Aber, kleiner Haken: Beide bräuchten einen dritten Partner dazu. Der heißt
FDP und blockiert kräftig.
Warum das so ist, könnten SPD und Grüne heute ausgiebig besprechen und
hinterher der Öffentlichkeit eine einheitliche Fehleranalyse präsentieren.
Das aber scheint unwahrscheinlich. Beiden dürfte daran gelegen sein, die
Schuld woanders zu suchen. Das Grüne-Spitzenduo Monika Heinold/Robert
Habeck hat sich in der letzten Woche mit CDU und FDP ausgetauscht.
Ergebnis: Ein Jamaika-Bündnis ist grundsätzlich möglich. Die entscheidende
Frage lautet daher: Bekommen Habeck und Heinold auch prinzipiell und ganz
praktisch die Chance dazu?
Das entscheiden die Mitglieder morgen beim Landesparteitag in Neumünster.
„Die Chancen, dass unser Parteitag am Dienstag für die Aufnahme von
Koalitionsverhandlungen mit CDU und FDP stimmt, stehen aus meiner Sicht bei
50:50“, sagte Habeck.
Er und Heinold wollen natürlich verhandeln, sie wollen ja auch
Umweltminister und Finanzministerin bleiben. Was sie nicht wollen: Dass
kurz vor der Abstimmung der Eindruck entsteht, sie hätten nicht für eine
Ampel gekämpft und segelten widerstandslos nach Jamaika.

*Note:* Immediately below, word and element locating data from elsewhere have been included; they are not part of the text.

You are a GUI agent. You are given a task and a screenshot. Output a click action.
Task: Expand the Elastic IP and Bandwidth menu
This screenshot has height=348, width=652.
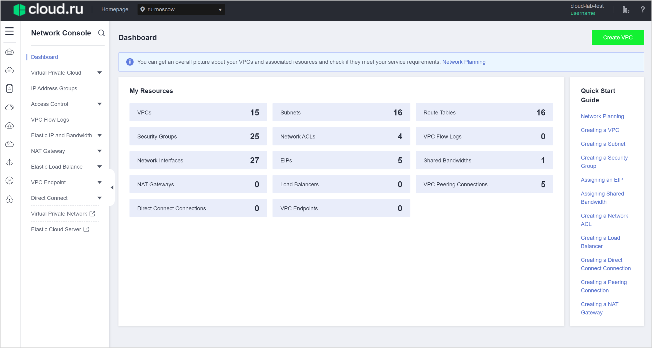pyautogui.click(x=99, y=135)
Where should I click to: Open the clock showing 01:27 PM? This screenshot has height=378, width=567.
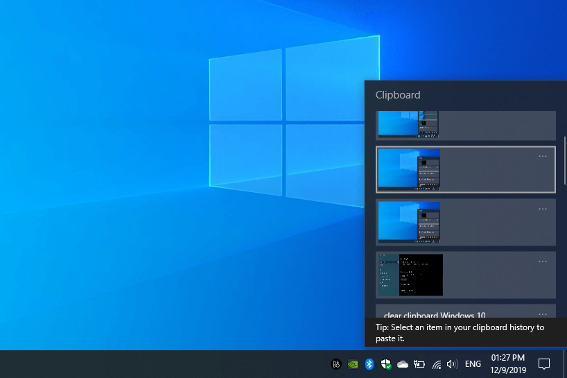click(x=509, y=364)
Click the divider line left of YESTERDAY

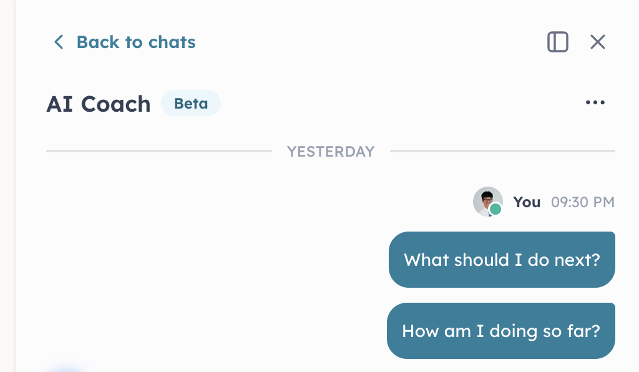(x=159, y=151)
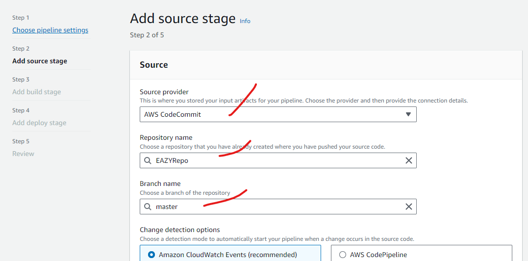
Task: Go to the Review step
Action: 23,154
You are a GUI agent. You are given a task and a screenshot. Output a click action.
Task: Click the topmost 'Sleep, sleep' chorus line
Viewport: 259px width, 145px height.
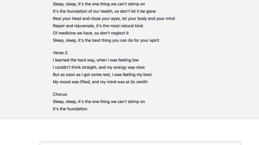pyautogui.click(x=99, y=4)
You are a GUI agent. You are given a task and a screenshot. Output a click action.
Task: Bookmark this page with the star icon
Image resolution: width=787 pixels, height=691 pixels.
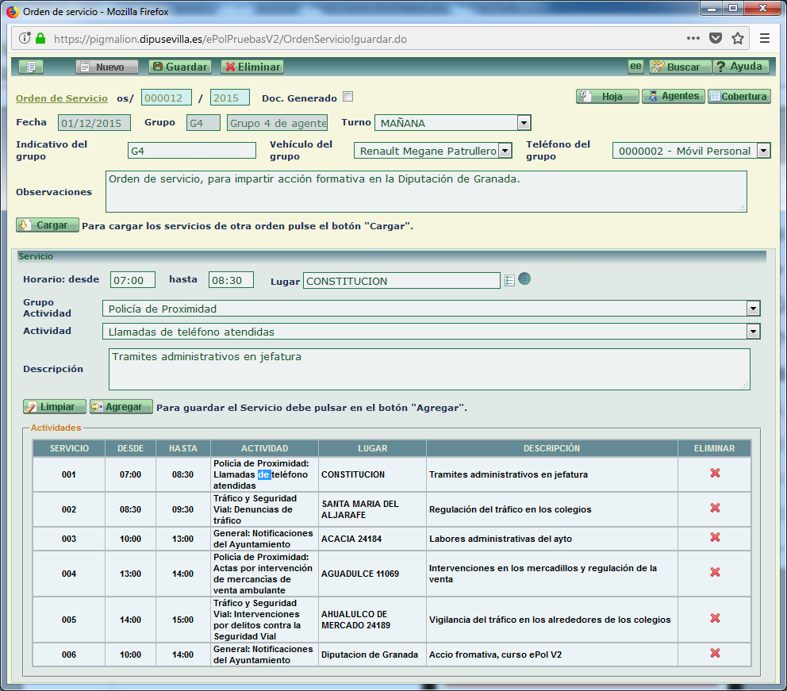coord(738,38)
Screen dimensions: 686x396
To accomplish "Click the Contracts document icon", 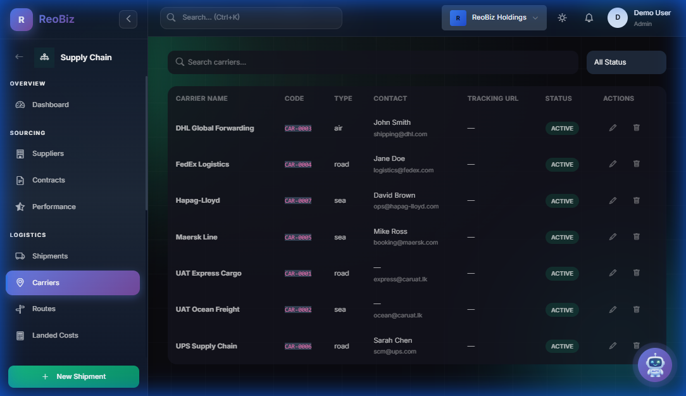I will coord(20,180).
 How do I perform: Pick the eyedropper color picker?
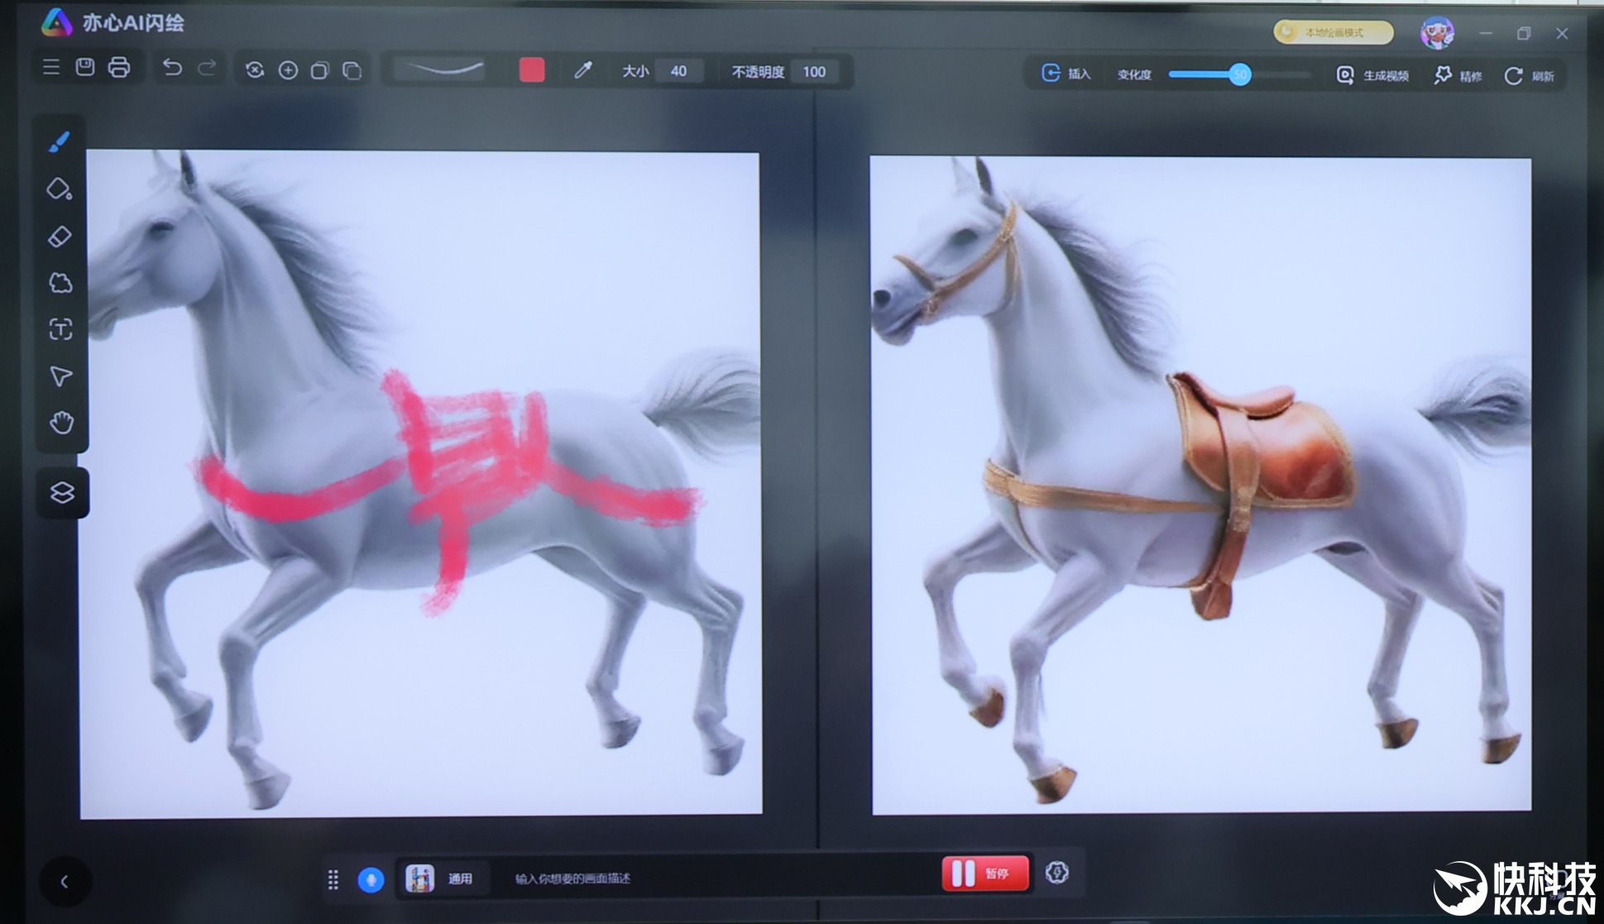point(583,71)
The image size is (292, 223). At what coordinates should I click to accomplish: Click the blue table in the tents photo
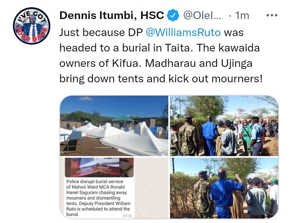(x=74, y=141)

Das gäbe Ärger mit der Grünen Jugend (GJ), die erklärt hat, dass sie ein
„modernes, progressives und solidarisches Bündnis mit der CDU“ nicht für
möglich hält. Gründe hat sie auch aufgeführt: Schweinefleischpflicht,
Abschiebe-TV, Abwürgen des Windkraftausbaus, Instrumentalisierung der
Bildungspolitik aus wahltaktischen Gründen. All das findet die Jugend der
Grünen in höchstem Maße ungrün.
Auf der anderen Seite verfolgt die FDP in Person von Wolfgang Kubicki eine
harte Anti-Ampel-Linie und schließt ein sozialliberal-ökologisches Bündnis
inzwischen kategorisch aus. Demgegenüber agieren die Grünen defensiv. Die
Verantwortung, dass eine Ampel zustande kommt, delegieren sie an die SPD.
Die müsse als Wahlverlierer den Liberalen Angebote machen, forderten Habeck
und Heinold. Dass die FDP sich so stur gab und nicht mal eine
Sondierungsrunde für die Ampel abhalten mochte, nahmen sie unter Verweis
auf das fehlende SPD-Personalangebot fast kampflos hin.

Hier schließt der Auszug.